United States District Court, S.D. New York

September 7, 2017




          OPINION & ORDER


         Plaintiff Shakim Abd Allah (“Plaintiff”), currently an inmate at Great Meadow Correctional Facility, brings this pro se Action against Anthony Annucci (“Commissioner Annucci”), Cheryl Morris (“Morris”), Thomas Griffin (“Superintendent Griffin”), and Jaifa Collado (“Collado, ” and collectively, “Defendants”), alleging Defendants violated his rights under the First and Fourteenth Amendments and New York State law when they denied Plaintiff's attendance at certain religious events and failed to provide religious accommodations while Plaintiff was incarcerated at Green Haven Correctional Facility. (See Compl. (Dkt. No. 2).) As a result of these alleged violations, Plaintiff contends that he could not “freely practice his religion.” (Id. ¶ 48.) Before the Court is Defendants' Motion To Dismiss the Complaint pursuant to Federal Rules of Civil Procedure 12(b)(1) and 12(b)(6) (the “Motion”). (See Dkt.

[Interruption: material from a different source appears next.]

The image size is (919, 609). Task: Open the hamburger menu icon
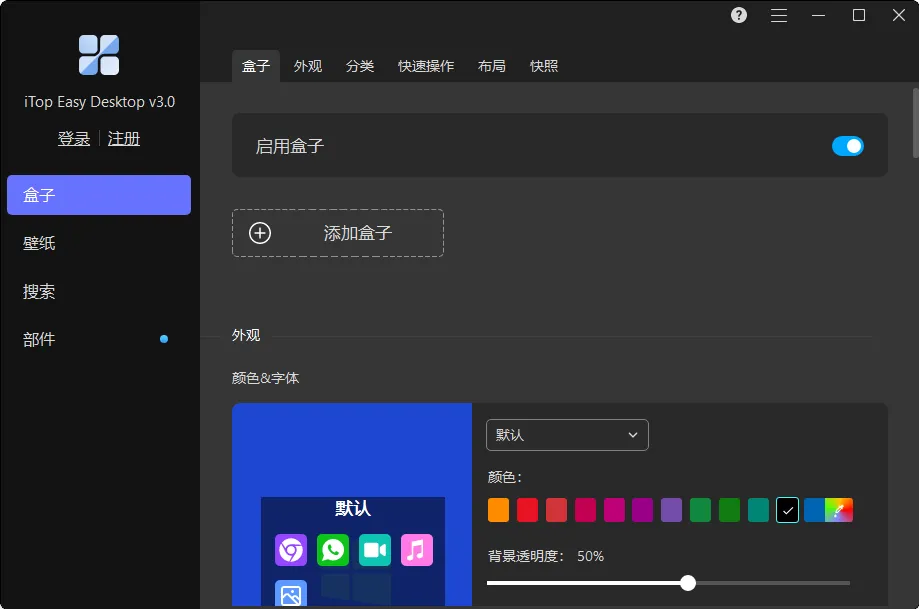[x=778, y=15]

No. 23.) For the reasons to follow, Defendants' Motion is granted in part and denied in part.

         I. Background

         A. Factual Background

         The following facts are taken from the Complaint and the documents appended thereto, and are assumed true for the purpose of resolving the Motion.

         1. Denial of Attendance at Religious Events

         On October 2 and October 8, 2015, Plaintiff was “denied his right to attend the Shi'ite religious event[s] of Ghadir Khum . . . and Mubahila.” (Compl. ¶ 14.) On October 13, 2015, Plaintiff “filed a grievance” and “also wrote a letter to Defendant Collado dated [October 9, 2015] regarding the denial of his rights to attend these events.” (Id.) The letter to Collado notified him that Plaintiff was “requesting approval to attend the 10 days of Ashura which started on [October 15, 2015] and finished on [October 24, 2015].” (Id.) On October 23, 2015, Plaintiff “sent a letter to Defendant Annucci, regarding his being denied attendance at the Shia Holy Days [o]f Ghadir Khum, Mubahila, and Ashura.” (Id. ¶ 35.) On the same day, Plaintiff sent a letter to Defendant Morris. (See Id. ¶ 38.) Plaintiff alleges that Commissioner Annucci and Morris never responded to his letters, (see Id. ¶¶ 36, 38), and “Collado[] did not respond to Plaintiff['s] . . . letter until [November 5, 2015], after . . . Plaintiff . . . had already been denied attendance at Ashura, ” (id. ¶ 38).

         Plaintiff asserts that he “was entitled to a hearing on his grievance within 16 calendar days of the receipt of his grievance” and that on December 18, 2015, he “sent a letter to [the Inmate Grievance Request Program (‘IGRP')] Supervisor L. Stanway, requesting that his grievance . . . be sent to Superintendent Griffin for decision” within 21 days. (Id. ¶¶ 19-20.) On January 11, 2016, Plaintiff “sent a letter to IGRP Supervisor L. Stanway requesting that his grievance be forwarded to [the Central Office Review Committee (‘CORC') for] review and decision.” (Id. ¶ 21.) Plaintiff alleges that “CORC failed to render a decision on both grievances within 30 days” in violation of certain regulations. (Id. ¶ 22.)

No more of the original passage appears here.